We burn IFO-180 on this ship. The SG is .981 but it varies a bit depending on the supplier.


----------



## A.D.FROST (Sep 1, 2008)

Samsette said:


> I have a fuel question, the answer to which will assist me in my almost completed model of a Liberty ship in commercial livery. What colour or colours do the fuel "intakes" port and stbd have, if any? I have taken numerous photos aboard SS Jeremiah O'Brien but, not of that feature. I remember that modifications were carried out after the loss of the BF managed Samwaters and I recall (I think) that ours had coloured bands around them.


HFO dark brown, Grey MGO.


----------



## Samsette (Sep 3, 2005)

A.D.FROST said:


> HFO dark brown, Grey MGO.


Thank you, AD. I guess that dark brown is the colour I need for a Liberty.


----------



## A.D.FROST (Sep 1, 2008)

Samsette said:


> Thank you, AD. I guess that dark brown is the colour I need for a Liberty.


I may have misled you.
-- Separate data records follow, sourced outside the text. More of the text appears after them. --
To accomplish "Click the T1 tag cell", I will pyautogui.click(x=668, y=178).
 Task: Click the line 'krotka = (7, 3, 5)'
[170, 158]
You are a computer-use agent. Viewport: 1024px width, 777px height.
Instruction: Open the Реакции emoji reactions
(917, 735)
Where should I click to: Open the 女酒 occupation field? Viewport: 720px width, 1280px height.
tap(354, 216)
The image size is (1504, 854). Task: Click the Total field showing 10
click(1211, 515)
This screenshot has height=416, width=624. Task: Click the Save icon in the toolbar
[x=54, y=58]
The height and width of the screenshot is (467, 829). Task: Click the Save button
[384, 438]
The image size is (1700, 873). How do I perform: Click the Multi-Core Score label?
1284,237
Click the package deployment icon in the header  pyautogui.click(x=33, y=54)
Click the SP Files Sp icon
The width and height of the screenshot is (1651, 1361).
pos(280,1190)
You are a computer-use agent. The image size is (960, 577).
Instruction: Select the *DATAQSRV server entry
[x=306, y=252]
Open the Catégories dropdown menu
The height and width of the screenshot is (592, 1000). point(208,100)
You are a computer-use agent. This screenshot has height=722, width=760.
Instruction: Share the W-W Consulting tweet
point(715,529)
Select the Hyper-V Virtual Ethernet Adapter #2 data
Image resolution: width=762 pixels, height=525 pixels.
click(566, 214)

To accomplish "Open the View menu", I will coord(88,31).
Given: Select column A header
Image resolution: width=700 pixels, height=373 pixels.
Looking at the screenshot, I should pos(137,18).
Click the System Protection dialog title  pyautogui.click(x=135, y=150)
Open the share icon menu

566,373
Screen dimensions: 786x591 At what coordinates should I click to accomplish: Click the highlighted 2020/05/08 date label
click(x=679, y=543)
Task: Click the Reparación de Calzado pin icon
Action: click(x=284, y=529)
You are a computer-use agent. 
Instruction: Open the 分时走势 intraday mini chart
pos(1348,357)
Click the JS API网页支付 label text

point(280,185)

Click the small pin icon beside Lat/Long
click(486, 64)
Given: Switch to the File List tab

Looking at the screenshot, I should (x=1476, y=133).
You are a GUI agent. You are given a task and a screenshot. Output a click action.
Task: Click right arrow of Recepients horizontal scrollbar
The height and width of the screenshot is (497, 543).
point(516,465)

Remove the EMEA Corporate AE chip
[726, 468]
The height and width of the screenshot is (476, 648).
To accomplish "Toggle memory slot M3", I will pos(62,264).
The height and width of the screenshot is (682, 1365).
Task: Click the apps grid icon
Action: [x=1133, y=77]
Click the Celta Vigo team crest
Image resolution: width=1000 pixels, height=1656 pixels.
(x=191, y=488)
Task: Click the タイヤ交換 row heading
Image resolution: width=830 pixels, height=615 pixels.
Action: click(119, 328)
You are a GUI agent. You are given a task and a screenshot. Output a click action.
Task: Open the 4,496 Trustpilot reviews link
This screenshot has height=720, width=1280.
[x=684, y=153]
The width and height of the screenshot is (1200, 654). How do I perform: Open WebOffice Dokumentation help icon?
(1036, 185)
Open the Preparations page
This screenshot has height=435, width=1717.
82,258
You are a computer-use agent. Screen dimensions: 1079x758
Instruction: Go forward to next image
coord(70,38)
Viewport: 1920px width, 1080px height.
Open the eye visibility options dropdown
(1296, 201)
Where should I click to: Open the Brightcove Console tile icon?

There are various ways in recognizing pipe work by just painting the flanges or valve or hand wheels ,I think in this case they would just paint the flanges and the pipes left war ship grey.


----------



## Samsette (Sep 3, 2005)

Thanks again, AD. The superstructure being white, any other colour will stand out, even on a scale 1/192 model.


----------



## Hobo5 (Jan 15, 2018)

Sir,
Your reply was exactly what I was looking for.
Thank you,
Regards,
P.N.


----------